So which countries have the least currently demanded of them by these Targets? The richer ones, of course: those with least TB and best managed TB programmes (and the most GDP), so surely the ones who can do most to help.
Actually, we have to admit that it’s not quite that simple. It turns out that, of the sixteen countries with highest GDPs globally, one of them has the most TB, while another has the most MDR-TB; in fact, with India, Russia, China and Indonesia making up a quarter of this top sixteen it turns out that the richest sixteen countries in terms of GDP have over half of all the world’s TB cases, MDR-TB cases and XDR-TB cases (all in countries with plenty of resource to deal with them). Things aren’t quite as simple as we’d prefer them to be!
Notwithstanding this, here’s a rather big number to chew on for a minute. It’s the World Bank’s estimated total global GDP for 2017 which amounted to 80.69 trillion US dollars.[ix] (So 0.01% of this amounts to 8 billion US smackeroonies each year which is surely enough to help everyone sort this MDR mess out).
Now you can see where we’re going with this, here’s a little fag-packet calculation.
Low-income countries contribute a little over half a trillion to this total GDP (so, using the 0.01% measure, they need to contribute 50 million to the 8 billion dollar pot); lower-middle-income meanwhile contribute 6-and-a-half trillion to the GDP total (so need to contribute 650 million to our pot); upper-middle-income meanwhile contribute just over 22 trillion (so need to chip in 2.2 billion); and high income ones contribute 51-and-a-half trillion total (so need to give 5.1 billion dollars).
Not just this, we think that many of them could do even more. Some of them could contribute useful expertise and technology to some of those countries that have least of either, and they could even voluntarily pair up to do this – bigger countries with bigger countries (the US, for instance, with Nigeria), smaller ones with smaller.
This isn’t a new or original idea by the way. Over twenty-five years ago Dr Annik Rouillon suggested the idea of richer countries ‘adopting’ poorer TB endemic ones with a view to helping them reduce their TB burden. The idea smacks a little of post-colonial paternalism but could surely be managed or framed in ways that avoid this since the idea plainly still has legs. It was originally raised when the problem wasn’t anywhere near so complicated by DR-TB. So while it may have been rejected first time out, there’s no reason not to reconsider it now in terms of MDR-TB.
The Global Caucus
Okay maybe we’re part-joking (but then maybe we’re not) – because MDR-TB is a very, very serious problem indeed with millions of vulnerable lives on the line. StopTB did something else important in their run up to the HLM, by the way – they called on political leadership in the battle against TB. Well, surely this is exactly what’s needed now – some politicians with genuine vision and human spirit to step out of line, knock heads against heads to break the resource deadlocks, and say “Yes we can!”.
And something else that’s changed since Dr Rouillon first mooted her idea is that today we have a Global Caucus of Parliamentarians. We’ll certainly be writing to our national representatives sharing our thoughts on this with them in the coming weeks - because if real help isn’t provided to these countries we have little doubt that MDR-TB will be cutting itself loose at the same time as those TB unambitious targets or aims (take your pick) for DS-TB are being reported as being met in the coming five years.
[ii] Email sent by Action.org 19th June 2018.
[viii] See paragraph 47 in the HLM Declaration.

▸ Records provided
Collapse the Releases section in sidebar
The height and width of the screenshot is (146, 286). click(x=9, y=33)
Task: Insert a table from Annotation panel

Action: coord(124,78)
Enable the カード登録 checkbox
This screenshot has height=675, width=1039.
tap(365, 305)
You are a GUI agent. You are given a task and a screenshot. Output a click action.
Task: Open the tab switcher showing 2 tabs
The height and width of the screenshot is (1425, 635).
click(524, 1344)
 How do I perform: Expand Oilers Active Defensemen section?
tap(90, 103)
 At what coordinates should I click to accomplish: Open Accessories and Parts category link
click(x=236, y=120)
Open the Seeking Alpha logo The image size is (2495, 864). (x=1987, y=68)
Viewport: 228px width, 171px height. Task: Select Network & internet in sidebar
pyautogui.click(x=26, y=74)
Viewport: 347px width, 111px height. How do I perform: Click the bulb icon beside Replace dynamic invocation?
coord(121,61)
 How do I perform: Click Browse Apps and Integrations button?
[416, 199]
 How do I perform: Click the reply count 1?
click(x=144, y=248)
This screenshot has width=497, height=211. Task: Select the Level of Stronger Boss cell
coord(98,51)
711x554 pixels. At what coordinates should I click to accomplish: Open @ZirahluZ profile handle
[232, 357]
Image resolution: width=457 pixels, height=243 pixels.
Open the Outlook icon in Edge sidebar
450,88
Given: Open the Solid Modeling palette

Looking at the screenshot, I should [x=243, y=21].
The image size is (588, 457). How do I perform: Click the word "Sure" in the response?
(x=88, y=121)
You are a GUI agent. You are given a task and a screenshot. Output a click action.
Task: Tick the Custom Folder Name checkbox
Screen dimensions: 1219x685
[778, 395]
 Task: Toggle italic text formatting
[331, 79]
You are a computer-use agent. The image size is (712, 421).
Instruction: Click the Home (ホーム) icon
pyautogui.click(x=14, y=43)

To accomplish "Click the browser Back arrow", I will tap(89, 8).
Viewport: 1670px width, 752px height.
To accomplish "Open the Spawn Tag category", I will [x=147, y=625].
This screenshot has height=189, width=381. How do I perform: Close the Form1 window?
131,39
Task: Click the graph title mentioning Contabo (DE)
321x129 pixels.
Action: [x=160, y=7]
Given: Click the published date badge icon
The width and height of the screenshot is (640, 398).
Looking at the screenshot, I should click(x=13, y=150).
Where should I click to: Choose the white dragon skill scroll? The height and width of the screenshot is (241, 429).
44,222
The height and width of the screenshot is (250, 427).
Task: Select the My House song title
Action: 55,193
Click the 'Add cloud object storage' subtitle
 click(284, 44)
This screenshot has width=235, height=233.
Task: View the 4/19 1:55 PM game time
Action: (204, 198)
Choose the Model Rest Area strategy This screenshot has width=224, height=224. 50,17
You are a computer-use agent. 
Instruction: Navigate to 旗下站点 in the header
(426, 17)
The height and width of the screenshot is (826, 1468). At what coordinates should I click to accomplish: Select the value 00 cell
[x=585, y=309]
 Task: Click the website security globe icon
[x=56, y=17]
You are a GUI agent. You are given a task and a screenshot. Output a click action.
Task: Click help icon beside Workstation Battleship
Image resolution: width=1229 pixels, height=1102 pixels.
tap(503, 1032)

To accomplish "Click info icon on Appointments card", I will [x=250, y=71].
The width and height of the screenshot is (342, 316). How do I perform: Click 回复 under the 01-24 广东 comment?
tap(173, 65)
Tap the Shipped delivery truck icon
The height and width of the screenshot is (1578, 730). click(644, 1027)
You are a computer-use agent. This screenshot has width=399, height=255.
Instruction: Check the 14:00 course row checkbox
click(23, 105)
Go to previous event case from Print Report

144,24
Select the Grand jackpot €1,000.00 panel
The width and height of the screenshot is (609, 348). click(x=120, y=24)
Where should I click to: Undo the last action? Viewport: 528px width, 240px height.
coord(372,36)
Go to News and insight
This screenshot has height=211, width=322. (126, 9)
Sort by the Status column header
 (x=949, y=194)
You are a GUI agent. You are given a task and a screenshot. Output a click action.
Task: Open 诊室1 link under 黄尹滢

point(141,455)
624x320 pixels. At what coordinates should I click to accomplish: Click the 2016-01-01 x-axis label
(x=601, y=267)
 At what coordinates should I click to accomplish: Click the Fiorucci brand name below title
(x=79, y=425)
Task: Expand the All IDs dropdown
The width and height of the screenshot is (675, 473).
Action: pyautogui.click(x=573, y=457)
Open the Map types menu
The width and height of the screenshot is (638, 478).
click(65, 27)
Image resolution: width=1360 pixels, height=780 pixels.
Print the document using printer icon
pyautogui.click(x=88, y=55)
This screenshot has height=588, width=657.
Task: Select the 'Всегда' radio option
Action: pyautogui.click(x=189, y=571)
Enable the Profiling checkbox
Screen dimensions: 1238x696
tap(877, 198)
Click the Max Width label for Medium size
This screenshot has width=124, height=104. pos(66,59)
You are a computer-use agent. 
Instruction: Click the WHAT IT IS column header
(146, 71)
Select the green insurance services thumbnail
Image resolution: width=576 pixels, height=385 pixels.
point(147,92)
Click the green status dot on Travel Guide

▸ What is needed
From the text on tuberculosis funding, extract the passage that opens with the words "Actually, we have" and ends after the words "MDR mess out).", copying it word for word.

▸ Response
Actually, we have to admit that it’s not quite that simple. It turns out that, of the sixteen countries with highest GDPs globally, one of them has the most TB, while another has the most MDR-TB; in fact, with India, Russia, China and Indonesia making up a quarter of this top sixteen it turns out that the richest sixteen countries in terms of GDP have over half of all the world’s TB cases, MDR-TB cases and XDR-TB cases (all in countries with plenty of resource to deal with them). Things aren’t quite as simple as we’d prefer them to be!
Notwithstanding this, here’s a rather big number to chew on for a minute. It’s the World Bank’s estimated total global GDP for 2017 which amounted to 80.69 trillion US dollars.[ix] (So 0.01% of this amounts to 8 billion US smackeroonies each year which is surely enough to help everyone sort this MDR mess out).